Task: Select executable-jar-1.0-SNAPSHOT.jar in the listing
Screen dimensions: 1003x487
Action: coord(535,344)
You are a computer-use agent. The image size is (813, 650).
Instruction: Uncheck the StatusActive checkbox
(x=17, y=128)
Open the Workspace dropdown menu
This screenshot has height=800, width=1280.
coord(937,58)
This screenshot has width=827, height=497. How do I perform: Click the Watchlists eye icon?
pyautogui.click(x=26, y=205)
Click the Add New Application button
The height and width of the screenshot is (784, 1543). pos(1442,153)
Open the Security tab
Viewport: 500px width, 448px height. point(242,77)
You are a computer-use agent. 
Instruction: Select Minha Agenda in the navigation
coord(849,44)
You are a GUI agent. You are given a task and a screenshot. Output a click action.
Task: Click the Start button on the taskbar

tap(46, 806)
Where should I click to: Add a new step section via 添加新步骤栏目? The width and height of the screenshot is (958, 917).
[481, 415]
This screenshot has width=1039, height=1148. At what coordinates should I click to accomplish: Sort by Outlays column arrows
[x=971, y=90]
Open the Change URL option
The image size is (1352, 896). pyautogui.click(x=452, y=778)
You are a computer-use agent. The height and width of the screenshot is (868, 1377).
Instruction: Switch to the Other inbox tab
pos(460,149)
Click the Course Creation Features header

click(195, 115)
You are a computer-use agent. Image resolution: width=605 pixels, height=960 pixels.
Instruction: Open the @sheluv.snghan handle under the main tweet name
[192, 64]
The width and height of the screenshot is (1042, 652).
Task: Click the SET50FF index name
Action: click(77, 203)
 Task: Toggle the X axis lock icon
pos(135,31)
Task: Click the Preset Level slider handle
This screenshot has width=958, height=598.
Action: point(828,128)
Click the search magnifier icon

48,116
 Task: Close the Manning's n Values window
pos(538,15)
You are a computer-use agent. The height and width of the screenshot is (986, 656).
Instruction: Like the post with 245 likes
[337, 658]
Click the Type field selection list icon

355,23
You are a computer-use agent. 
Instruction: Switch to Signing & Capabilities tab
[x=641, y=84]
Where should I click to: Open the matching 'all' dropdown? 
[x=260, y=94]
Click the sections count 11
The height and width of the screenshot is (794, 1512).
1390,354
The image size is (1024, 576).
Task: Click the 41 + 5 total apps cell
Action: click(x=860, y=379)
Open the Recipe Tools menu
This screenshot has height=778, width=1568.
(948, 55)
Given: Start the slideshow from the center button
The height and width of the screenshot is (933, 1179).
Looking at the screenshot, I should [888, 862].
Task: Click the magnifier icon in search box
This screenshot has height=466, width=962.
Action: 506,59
──────
Type out each entry above again, exactly.

**EXERCISE RESULT:**
Task: Select executable-jar-1.0-SNAPSHOT.jar in the listing
Screen dimensions: 1003x487
Action: coord(535,344)
You are a computer-use agent. The image size is (813, 650).
Instruction: Uncheck the StatusActive checkbox
(x=17, y=128)
Open the Workspace dropdown menu
This screenshot has height=800, width=1280.
coord(937,58)
This screenshot has width=827, height=497. How do I perform: Click the Watchlists eye icon?
pyautogui.click(x=26, y=205)
Click the Add New Application button
The height and width of the screenshot is (784, 1543). pos(1442,153)
Open the Security tab
Viewport: 500px width, 448px height. point(242,77)
You are a computer-use agent. 
Instruction: Select Minha Agenda in the navigation
coord(849,44)
You are a GUI agent. You are given a task and a screenshot. Output a click action.
Task: Click the Start button on the taskbar

tap(46, 806)
Where should I click to: Add a new step section via 添加新步骤栏目? The width and height of the screenshot is (958, 917).
[481, 415]
This screenshot has width=1039, height=1148. At what coordinates should I click to accomplish: Sort by Outlays column arrows
[x=971, y=90]
Open the Change URL option
The image size is (1352, 896). pyautogui.click(x=452, y=778)
You are a computer-use agent. The height and width of the screenshot is (868, 1377).
Instruction: Switch to the Other inbox tab
pos(460,149)
Click the Course Creation Features header

click(195, 115)
You are a computer-use agent. Image resolution: width=605 pixels, height=960 pixels.
Instruction: Open the @sheluv.snghan handle under the main tweet name
[192, 64]
The width and height of the screenshot is (1042, 652).
Task: Click the SET50FF index name
Action: click(77, 203)
 Task: Toggle the X axis lock icon
pos(135,31)
Task: Click the Preset Level slider handle
This screenshot has width=958, height=598.
Action: point(828,128)
Click the search magnifier icon

48,116
 Task: Close the Manning's n Values window
pos(538,15)
You are a computer-use agent. The height and width of the screenshot is (986, 656).
Instruction: Like the post with 245 likes
[337, 658]
Click the Type field selection list icon

355,23
You are a computer-use agent. 
Instruction: Switch to Signing & Capabilities tab
[x=641, y=84]
Where should I click to: Open the matching 'all' dropdown? 
[x=260, y=94]
Click the sections count 11
The height and width of the screenshot is (794, 1512).
1390,354
The image size is (1024, 576).
Task: Click the 41 + 5 total apps cell
Action: click(x=860, y=379)
Open the Recipe Tools menu
This screenshot has height=778, width=1568.
(948, 55)
Given: Start the slideshow from the center button
The height and width of the screenshot is (933, 1179).
Looking at the screenshot, I should [888, 862].
Task: Click the magnifier icon in search box
This screenshot has height=466, width=962.
Action: 506,59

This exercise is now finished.